While the majority of those in attendance were locals, some relatives and friends had flown in from Europe and parts of the service were conducted in French. The presence of Muslims and Christians were a testament to the influence Ms Haroun had among Egyptians beyond the Jewish community.
Once the prayers concluded, emotional family members emerged from the room and the coffin followed close behind. Even after the service, security remained a priority as police closed the street to traffic and mourners boarded buses to travel to the burial site.
Their destination — Cairo’s crumbling Bassatine cemetery — is emblematic of the decimation of Jewish culture in the city.
Decades ago, the graves were capped with marble engravings. After stones were looted during the construction boom in the 1960s, the cemetery became a gouged-out expanse of ash, dust and stagnant water.
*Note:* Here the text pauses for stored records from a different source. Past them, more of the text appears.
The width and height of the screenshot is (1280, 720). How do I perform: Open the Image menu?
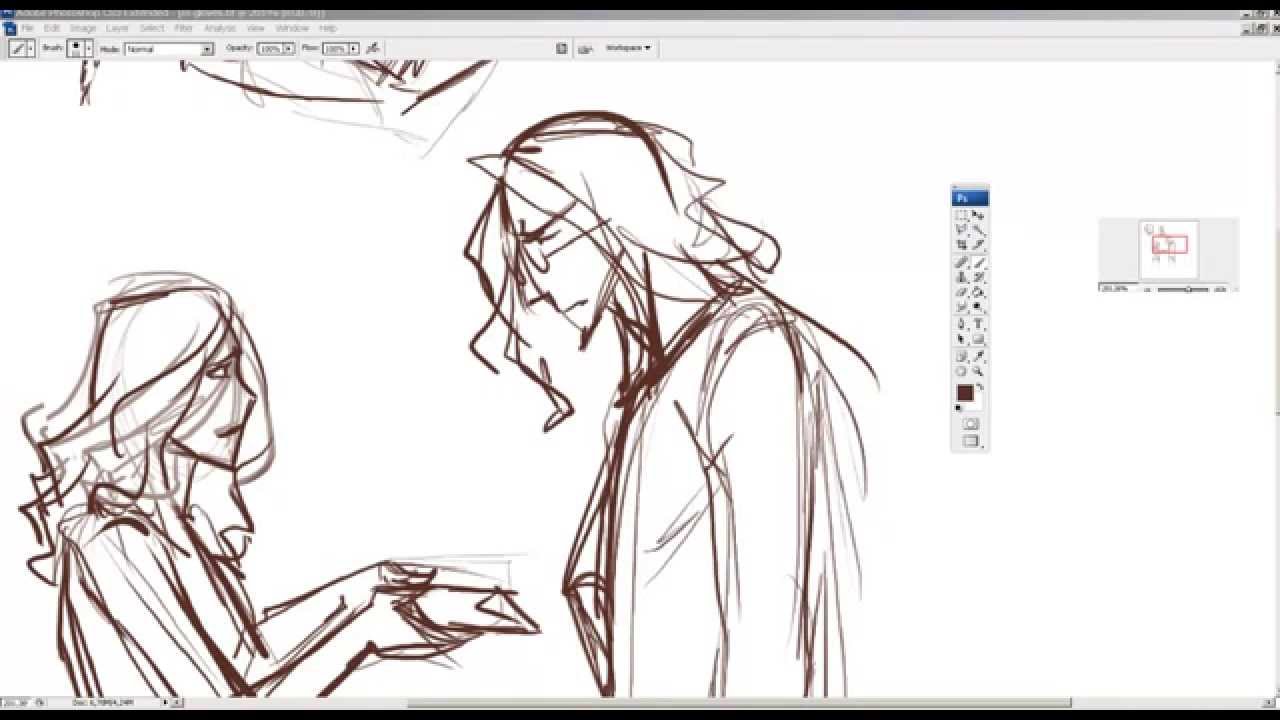pos(84,28)
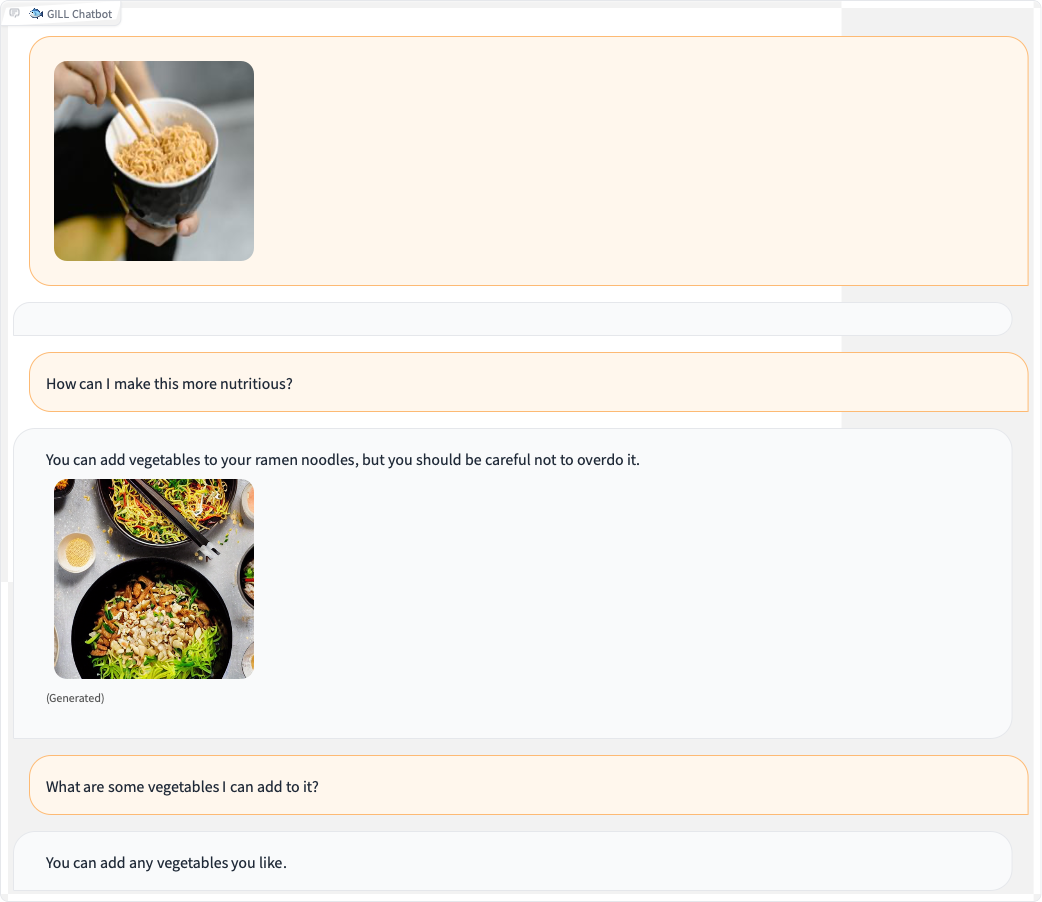This screenshot has width=1042, height=902.
Task: Open the generated noodle dishes image
Action: pos(154,579)
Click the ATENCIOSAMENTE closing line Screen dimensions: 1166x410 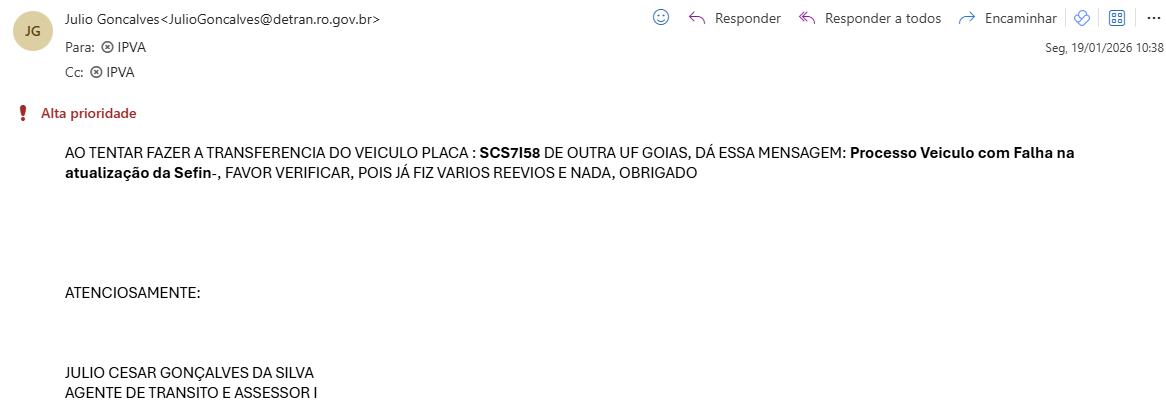133,293
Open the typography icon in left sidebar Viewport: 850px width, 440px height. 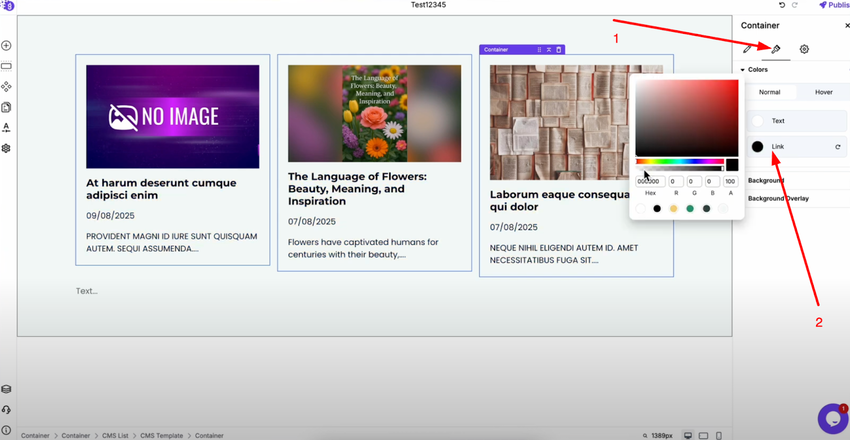[6, 128]
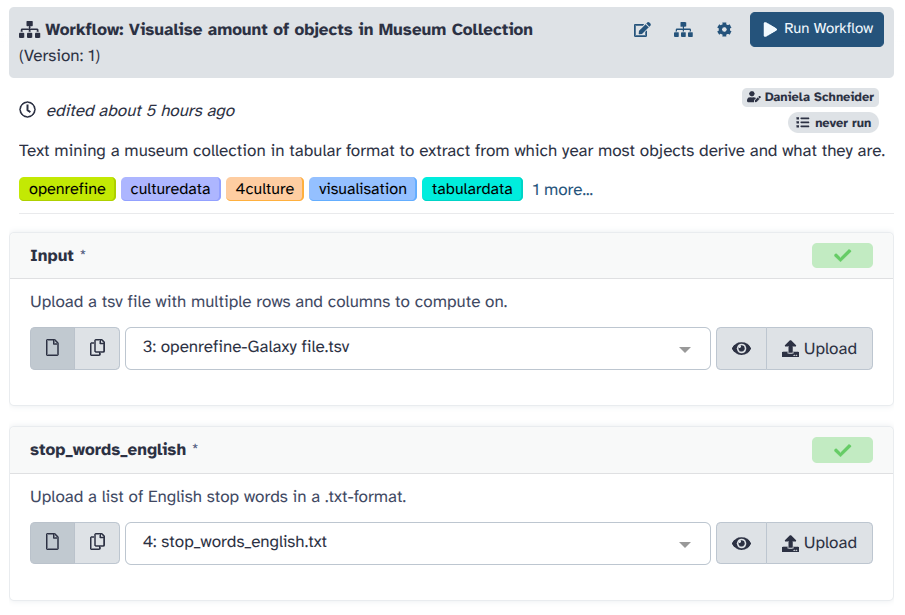Select multiple datasets mode for Input

pos(97,348)
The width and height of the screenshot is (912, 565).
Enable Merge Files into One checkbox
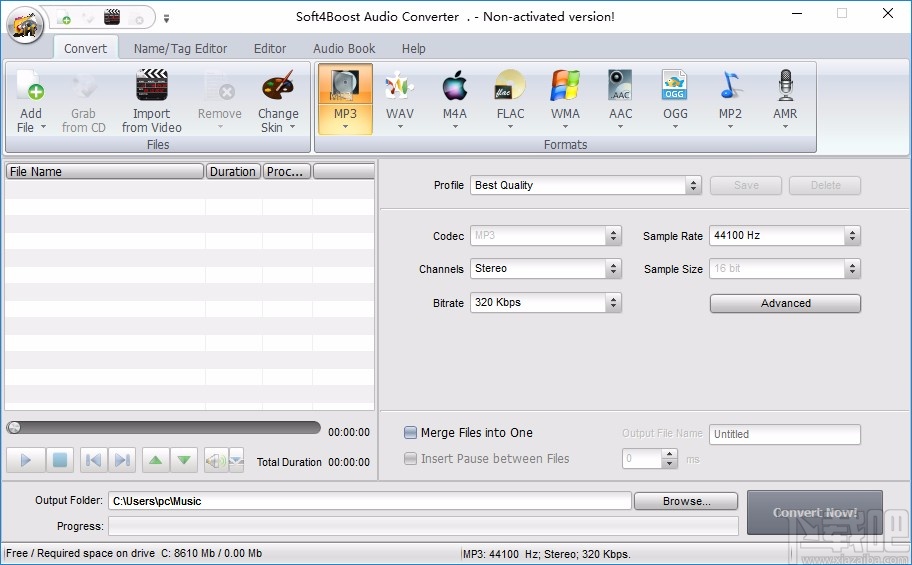click(x=411, y=433)
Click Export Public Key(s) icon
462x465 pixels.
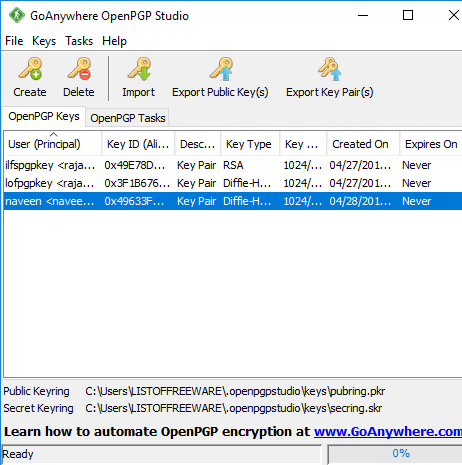[x=221, y=69]
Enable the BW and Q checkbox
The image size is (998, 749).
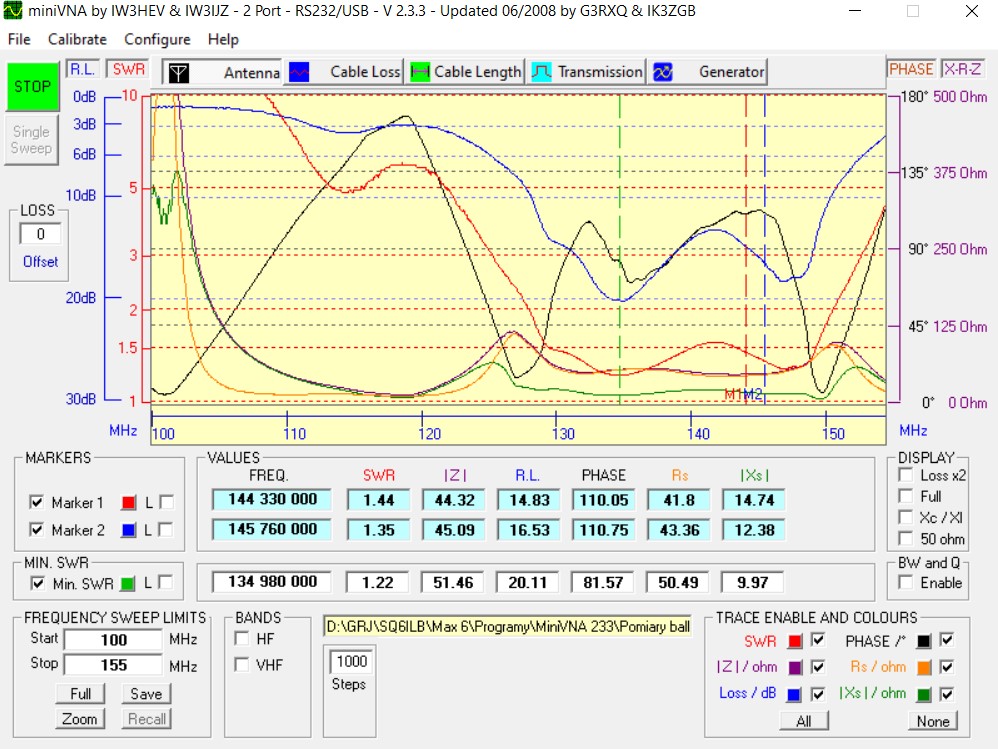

Burnt garbage is stuffed into many of the run-down plots and stray dogs sun themselves atop the tombs.
Last year, after the burial of community president Carmen Weinstein, local children waited until the police left and desecrated the grave site.
Throughout the 20th century, Egypt’s complicated relationship with its Jewish population swung between malice and benign indifference. While there was a thriving Jewish population in the early 1920s, numbers dropped sharply during the wars with Israel.
“When you talk to Egyptians about the 1967 and 1973 wars, it’s either a war between the Egyptians and the Jews or between Egypt and Israel. The two concepts became really mixed up in an average person’s mind,” said Amir Ramses, director of the 2013 documentary The Jews of Egypt. Mr Ramses’s film aimed to re-engage Egyptians with the role Jews have played in the story of the country.
The sight of armed police encircling mourners in the trash-filled cemetery makes Mr Ramses’s worthy initiative look like an exercise in futility.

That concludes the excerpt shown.